South Korean President Park Geun-hye releases a statement of apology to the public during a news conference at the Presidential Blue House in Seoul, South Korea, October 25, 2016. [Photo/Agencies]

SEOUL - South Korean President Park Geun-hye's approval rating dropped to the lowest since her inauguration in February 2013 on mounting controversy over Choi Soon-sil, the president's longtime confidant suspected of intervening in state affairs.

Park's approval rating stood at 21.2 percent this week, down 7.3 percentage points from the previous week, a survey by a local pollster Realmeter showed on Thursday.
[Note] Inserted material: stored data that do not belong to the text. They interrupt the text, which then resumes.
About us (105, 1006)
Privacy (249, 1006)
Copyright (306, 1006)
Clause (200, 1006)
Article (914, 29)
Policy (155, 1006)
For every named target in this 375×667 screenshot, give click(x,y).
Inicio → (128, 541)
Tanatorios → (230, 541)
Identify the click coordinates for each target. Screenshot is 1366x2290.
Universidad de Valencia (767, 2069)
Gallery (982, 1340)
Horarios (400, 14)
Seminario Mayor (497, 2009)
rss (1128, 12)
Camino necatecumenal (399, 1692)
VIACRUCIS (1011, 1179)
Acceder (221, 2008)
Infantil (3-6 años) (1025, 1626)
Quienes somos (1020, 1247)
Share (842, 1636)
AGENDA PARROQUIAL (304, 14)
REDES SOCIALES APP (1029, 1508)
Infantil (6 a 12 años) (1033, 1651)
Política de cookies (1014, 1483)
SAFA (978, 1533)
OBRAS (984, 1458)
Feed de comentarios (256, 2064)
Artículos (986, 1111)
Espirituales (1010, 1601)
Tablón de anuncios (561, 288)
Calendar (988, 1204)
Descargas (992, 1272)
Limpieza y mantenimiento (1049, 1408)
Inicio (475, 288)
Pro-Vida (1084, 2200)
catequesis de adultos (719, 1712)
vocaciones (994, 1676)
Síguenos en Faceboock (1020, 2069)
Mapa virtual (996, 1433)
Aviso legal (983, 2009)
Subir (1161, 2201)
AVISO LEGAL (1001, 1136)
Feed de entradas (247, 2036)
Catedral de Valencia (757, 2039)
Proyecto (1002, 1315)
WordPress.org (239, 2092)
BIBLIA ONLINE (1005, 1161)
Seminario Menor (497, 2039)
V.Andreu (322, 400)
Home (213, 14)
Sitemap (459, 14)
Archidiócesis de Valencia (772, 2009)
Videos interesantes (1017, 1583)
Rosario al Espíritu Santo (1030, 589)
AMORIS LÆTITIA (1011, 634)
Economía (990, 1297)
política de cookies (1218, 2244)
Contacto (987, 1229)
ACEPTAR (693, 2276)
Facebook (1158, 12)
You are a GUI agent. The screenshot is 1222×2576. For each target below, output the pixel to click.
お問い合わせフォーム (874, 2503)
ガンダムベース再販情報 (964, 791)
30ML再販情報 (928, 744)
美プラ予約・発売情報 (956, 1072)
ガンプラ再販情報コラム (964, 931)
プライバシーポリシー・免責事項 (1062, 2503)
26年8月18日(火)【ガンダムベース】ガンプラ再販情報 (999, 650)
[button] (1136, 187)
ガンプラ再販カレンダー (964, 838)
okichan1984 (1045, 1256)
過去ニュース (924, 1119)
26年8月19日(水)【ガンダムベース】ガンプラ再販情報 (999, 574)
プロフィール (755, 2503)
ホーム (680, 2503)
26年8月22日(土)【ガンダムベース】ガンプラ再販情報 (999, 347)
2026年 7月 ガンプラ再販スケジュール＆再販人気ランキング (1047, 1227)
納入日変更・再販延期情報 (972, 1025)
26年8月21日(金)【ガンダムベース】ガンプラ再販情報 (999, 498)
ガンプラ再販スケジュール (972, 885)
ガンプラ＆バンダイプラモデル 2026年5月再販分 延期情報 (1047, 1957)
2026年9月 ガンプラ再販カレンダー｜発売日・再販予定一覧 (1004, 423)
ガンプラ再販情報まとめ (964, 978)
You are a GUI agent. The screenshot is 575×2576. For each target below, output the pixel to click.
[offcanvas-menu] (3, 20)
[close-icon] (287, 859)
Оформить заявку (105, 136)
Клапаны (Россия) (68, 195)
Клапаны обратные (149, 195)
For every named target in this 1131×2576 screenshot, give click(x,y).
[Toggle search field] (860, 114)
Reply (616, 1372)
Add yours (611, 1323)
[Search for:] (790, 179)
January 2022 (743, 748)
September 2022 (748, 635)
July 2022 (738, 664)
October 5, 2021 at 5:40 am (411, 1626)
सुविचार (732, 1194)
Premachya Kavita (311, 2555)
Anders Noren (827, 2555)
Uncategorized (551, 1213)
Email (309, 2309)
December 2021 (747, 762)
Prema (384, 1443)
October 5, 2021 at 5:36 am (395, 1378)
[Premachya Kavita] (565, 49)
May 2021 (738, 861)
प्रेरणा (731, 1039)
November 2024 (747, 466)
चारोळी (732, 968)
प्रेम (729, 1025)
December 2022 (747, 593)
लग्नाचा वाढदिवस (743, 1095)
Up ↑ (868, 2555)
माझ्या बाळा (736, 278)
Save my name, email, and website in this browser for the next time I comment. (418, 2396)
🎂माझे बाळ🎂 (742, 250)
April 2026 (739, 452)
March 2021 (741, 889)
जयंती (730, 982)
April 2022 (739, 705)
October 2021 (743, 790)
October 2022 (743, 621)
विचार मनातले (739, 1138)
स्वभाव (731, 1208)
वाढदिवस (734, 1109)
The survey was conducted on 1,528 adults between Monday and Wednesday.

Wednesday's daily survey tumbled to 17.5 percent, marking the first time that the president's support rate fell below 20 percent.

The pollster said Park's approval rating posted the lowest in almost all of regions, ages and ideological preferences, noting that those in their 60s or older living in southeastern regions, a major base of support for Park, turned their backs severely.

Park's loss of key supporters came amid mounting controversy over Choi who has been at the center of a political scandal arising from the establishment of Mir and K-Sports foundations.

The foundations gained an unprecedentedly quick approval of their establishments, with tens of millions of U.S. dollars in donations coming from major conglomerates, including Samsung and Hyundai.

Choi was suspected of misusing the foundations and exerting her influence in order to gain business favors for her partners and preferable treatment for her daughter.

President Park made a public apology on Tuesday following a report of local cable channel JTBC that Choi had accessed speeches of the president even before they were actually delivered. It triggered speculation about Choi's editing of the president's speeches, which give a direction of state management.